We all have our dreams. Some of us, however, may wonder, why they hardly ever come true.
Some time ago, a friend of mine told me that his brother had been yearning for a partner for a long time and actually tended to fall in love occasionally. However, each time he was about to take the second step and get more deeply involved with his new partner, their relationship fell apart. Each time, my friend’s brother suffered from the experience but at the same time accepted it as inevitable.
Habitual recurrences such as this are like echoes that strengthen our identity. The good thing about them is that they help us understand who we are – even though this realization of our identity is sometimes a very painful process. We tend to wish a lot – and do so with great gusto. However, as soon as our wishes oblige us to change our behavior, we often become reluctant to fulfill them. Our identity just loves it when we stick to our old, ingrained patterns.

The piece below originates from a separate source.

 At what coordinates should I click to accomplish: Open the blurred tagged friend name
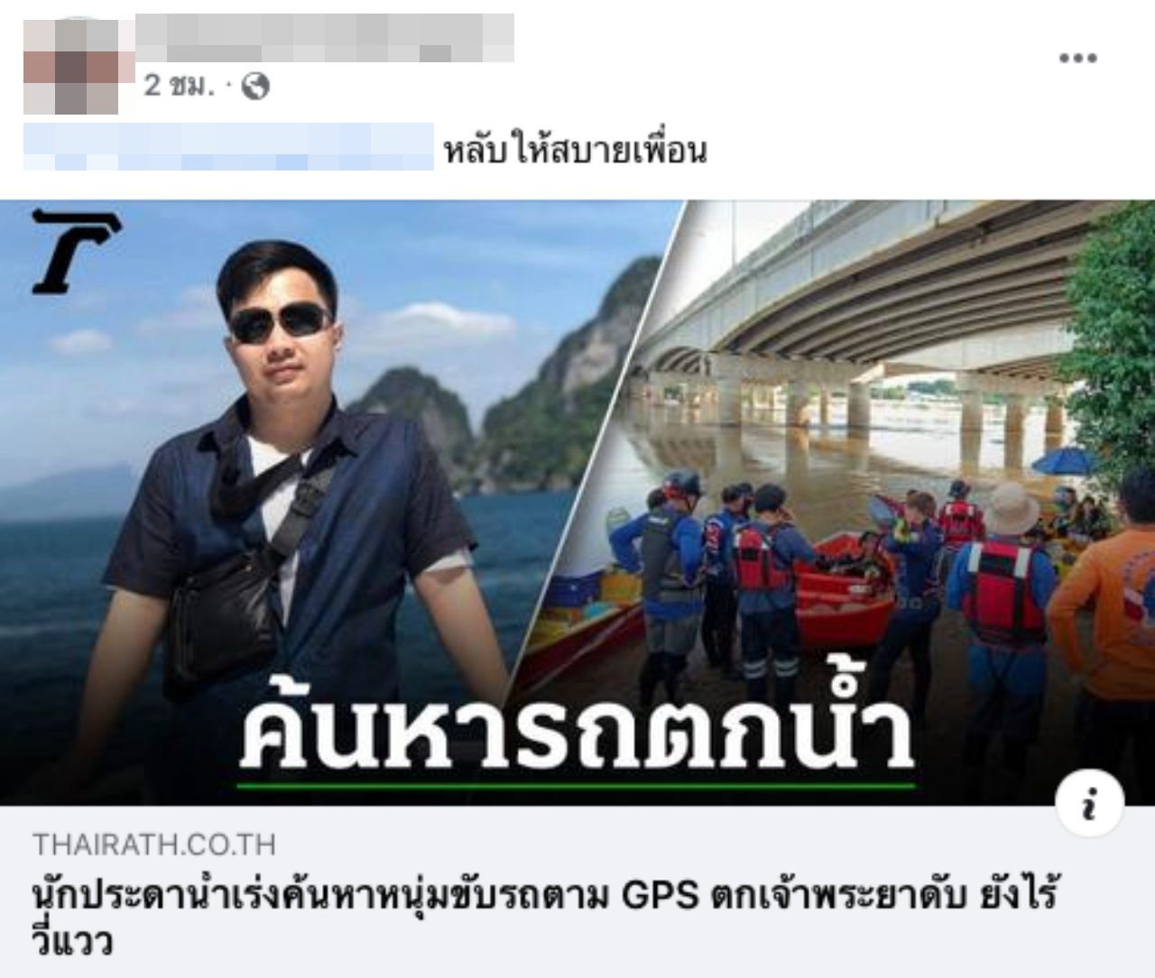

In his new book "Überlisten Sie Ihr Beuteschema", relationship counsellor Stefan Woinoff points out that even today women are often still trapped in concepts of the Stone Age when it comes to choosing a partner for life: tall, strong, and rich, is what most women want the man of their dreams to be.

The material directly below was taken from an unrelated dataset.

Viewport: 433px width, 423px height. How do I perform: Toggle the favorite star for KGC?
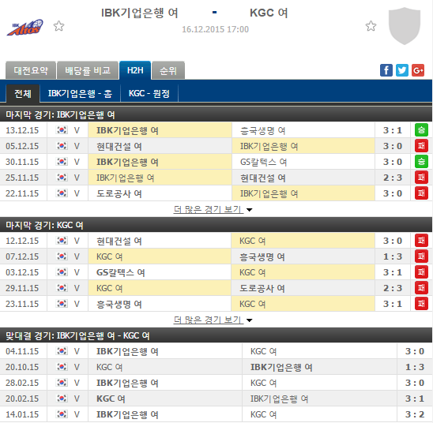371,26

The solution offered, which may be interesting to men as well, consists therefore in trying to uncover one’s innermost motivations in order to develop deliberately and systematically different patterns of behavior. The greatest challenge for both men and women, however, is that in order to do so, they have to accept change.
We may discover new paths to our identity if we consciously behave differently once in a while. At first, little steps will do until we recognize that it is good for us to take safe risks and are ready to advance more quickly. Let’s assume, for example, that she is almost 5 foot 9 and looking for a man who is at least 6 foot tall. In order to change her pattern, she now intentionally invites men into her circle who are only between 5 foot 4 and 5 foot 7. Most likely, she’ll learn something new in the process and, consequently, change her experience as well as her behavior a bit, even though she may have originally been fixated on something slightly different. The world holds countless surprises for us, if we are willing to leave our old patterns behind.